Last month, DeepMind presented an interesting concept which they called – **PonderNet**. This neural network already made some controversy, mostly because of its name. As many authors already suggested the term “*Pondering*” is a bit misleading word used to describe the behavior of this network.

Some said that it is even arrogant to call it like that when PonderNet cannot really do any **real** pondering. So, what is all the commotion about? What is **PonderNet** all about and what can it really do? Let’s see.

This bundle of e-books is specially crafted for **beginners**.

Everything from Python basics to the deployment of Machine Learning algorithms to production in one place.

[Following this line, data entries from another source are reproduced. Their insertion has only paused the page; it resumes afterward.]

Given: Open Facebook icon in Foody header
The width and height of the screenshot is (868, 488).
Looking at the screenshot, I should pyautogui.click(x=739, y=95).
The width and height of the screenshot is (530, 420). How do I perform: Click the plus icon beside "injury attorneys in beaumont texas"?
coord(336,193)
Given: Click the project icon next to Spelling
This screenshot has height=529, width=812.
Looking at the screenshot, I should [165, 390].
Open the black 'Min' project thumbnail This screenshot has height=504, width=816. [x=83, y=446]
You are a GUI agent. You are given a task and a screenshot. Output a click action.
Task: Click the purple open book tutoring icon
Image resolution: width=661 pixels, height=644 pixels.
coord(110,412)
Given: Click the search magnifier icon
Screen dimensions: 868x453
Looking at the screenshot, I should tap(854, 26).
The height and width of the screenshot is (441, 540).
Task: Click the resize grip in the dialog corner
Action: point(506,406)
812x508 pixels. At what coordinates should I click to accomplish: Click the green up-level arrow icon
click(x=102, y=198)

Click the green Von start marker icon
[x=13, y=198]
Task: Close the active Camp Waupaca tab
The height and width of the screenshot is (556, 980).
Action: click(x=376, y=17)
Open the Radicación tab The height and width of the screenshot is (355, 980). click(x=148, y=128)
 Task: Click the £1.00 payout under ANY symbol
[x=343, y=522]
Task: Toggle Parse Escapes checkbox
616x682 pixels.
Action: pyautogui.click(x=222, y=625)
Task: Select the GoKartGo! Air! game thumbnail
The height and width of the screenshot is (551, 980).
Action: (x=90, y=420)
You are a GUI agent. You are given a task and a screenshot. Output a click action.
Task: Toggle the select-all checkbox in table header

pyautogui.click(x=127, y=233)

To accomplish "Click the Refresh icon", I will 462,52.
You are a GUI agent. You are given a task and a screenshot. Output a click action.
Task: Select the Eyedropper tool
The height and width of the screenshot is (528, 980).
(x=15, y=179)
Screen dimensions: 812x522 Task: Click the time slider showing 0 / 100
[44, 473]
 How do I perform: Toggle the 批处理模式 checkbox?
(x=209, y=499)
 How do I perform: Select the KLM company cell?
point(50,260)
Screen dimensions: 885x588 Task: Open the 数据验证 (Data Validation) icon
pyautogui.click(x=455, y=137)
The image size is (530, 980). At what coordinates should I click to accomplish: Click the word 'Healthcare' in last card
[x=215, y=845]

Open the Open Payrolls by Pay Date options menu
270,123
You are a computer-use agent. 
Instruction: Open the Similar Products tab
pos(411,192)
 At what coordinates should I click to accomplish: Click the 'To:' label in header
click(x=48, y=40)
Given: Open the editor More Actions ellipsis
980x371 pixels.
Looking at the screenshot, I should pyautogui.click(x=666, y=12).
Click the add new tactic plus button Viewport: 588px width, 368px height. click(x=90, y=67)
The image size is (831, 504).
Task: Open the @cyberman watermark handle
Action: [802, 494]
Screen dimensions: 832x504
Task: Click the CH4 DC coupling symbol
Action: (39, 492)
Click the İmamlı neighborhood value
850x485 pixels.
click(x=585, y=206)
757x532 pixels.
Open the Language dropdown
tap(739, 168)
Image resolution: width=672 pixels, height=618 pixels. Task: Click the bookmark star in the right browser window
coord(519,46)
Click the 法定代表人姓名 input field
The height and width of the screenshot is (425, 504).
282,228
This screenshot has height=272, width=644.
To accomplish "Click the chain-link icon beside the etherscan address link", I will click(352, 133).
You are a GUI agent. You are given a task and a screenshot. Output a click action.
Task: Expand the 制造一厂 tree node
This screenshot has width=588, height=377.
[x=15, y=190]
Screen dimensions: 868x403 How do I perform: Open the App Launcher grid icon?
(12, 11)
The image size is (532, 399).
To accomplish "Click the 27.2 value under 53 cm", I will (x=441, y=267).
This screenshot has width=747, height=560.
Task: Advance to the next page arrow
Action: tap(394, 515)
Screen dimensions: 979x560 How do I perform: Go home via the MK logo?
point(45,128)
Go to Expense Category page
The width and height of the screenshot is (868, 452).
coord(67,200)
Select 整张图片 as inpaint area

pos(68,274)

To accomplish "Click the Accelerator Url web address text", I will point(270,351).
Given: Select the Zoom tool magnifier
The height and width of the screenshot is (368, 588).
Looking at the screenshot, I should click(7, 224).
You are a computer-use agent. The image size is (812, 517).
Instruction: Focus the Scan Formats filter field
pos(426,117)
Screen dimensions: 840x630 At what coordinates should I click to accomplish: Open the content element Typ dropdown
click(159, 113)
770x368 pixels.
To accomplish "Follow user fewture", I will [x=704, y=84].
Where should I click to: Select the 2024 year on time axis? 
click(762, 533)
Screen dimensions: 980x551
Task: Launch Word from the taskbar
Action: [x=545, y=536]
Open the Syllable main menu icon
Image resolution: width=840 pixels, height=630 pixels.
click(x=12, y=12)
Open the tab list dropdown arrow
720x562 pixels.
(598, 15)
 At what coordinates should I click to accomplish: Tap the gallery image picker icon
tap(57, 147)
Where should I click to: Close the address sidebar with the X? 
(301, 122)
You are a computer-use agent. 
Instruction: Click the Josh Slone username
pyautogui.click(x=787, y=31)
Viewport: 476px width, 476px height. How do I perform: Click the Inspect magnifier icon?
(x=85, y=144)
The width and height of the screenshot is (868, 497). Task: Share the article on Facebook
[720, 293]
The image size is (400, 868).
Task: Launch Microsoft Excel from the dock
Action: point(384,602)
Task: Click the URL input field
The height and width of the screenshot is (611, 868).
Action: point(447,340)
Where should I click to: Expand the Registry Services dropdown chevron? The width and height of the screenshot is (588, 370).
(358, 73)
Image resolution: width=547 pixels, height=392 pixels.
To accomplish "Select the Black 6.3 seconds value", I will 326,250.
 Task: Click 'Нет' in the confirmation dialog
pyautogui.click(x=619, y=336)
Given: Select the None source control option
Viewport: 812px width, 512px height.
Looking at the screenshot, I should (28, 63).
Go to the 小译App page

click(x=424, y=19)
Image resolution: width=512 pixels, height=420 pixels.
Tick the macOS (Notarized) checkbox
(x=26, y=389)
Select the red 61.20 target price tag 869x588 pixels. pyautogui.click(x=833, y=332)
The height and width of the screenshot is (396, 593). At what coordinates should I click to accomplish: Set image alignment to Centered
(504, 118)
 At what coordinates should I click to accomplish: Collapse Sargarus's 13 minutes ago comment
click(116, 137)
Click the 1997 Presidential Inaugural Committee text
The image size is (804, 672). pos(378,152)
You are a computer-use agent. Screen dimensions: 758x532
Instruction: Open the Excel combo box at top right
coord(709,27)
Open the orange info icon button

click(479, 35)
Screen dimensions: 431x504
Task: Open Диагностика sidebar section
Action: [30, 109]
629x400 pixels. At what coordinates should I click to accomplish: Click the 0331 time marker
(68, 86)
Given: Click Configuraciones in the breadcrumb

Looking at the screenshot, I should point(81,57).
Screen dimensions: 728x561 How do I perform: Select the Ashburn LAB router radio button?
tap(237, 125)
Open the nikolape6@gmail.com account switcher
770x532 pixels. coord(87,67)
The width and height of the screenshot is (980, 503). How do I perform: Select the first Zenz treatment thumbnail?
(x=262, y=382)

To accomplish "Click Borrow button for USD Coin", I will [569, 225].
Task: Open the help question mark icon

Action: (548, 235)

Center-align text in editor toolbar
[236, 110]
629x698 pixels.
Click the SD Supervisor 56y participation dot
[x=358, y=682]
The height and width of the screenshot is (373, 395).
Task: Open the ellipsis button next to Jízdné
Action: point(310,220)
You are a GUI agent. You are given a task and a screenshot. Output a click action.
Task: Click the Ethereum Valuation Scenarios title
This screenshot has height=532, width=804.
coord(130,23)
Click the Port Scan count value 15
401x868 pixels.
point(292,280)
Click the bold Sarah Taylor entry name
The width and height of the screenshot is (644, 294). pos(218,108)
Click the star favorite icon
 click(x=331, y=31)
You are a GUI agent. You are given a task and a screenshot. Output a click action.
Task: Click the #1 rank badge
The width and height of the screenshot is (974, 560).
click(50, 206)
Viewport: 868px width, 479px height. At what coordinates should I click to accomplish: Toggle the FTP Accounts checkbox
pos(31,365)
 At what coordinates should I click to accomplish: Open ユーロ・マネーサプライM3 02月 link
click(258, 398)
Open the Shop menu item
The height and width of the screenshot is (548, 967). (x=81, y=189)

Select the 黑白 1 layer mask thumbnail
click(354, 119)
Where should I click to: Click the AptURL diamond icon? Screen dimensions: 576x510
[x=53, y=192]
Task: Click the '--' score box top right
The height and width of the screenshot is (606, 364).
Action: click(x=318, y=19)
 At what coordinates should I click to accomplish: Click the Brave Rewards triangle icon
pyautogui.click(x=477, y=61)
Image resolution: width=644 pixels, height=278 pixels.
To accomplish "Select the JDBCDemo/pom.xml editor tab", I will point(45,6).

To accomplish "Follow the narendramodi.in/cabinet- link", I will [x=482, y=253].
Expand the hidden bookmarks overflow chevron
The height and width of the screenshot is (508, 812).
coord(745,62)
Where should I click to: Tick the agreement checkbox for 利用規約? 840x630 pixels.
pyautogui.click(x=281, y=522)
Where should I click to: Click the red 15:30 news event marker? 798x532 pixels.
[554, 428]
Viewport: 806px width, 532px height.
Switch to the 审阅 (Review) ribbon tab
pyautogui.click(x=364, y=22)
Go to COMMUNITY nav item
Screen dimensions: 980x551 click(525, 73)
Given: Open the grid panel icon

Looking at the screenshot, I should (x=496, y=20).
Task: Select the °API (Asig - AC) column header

Become a Machine Learning Superhero **TODAY**!

In this article we explore:

**1. What is DeepMind’s PonderNet all about?**

**2. PonderNet Architecture and Methods **

**3. PonderNet Results**

## 1. What is DeepMind’s PonderNet all about?

In general, machine learning algorithms are not taking care of the **complexity** of the problem or the computational budget and resources. At least not out of the box. They aim to solve the problem presented and use inputs to adapt their inner state. The task of taking the complexity of a task at hand and balancing the computational budget is usually a manual task done by a machine learning engineer.

How many times have you run the experiments and a neural network converged long before training is done? On the other hand, how many times have you realized that you need to train your neural network even more than you initially intended?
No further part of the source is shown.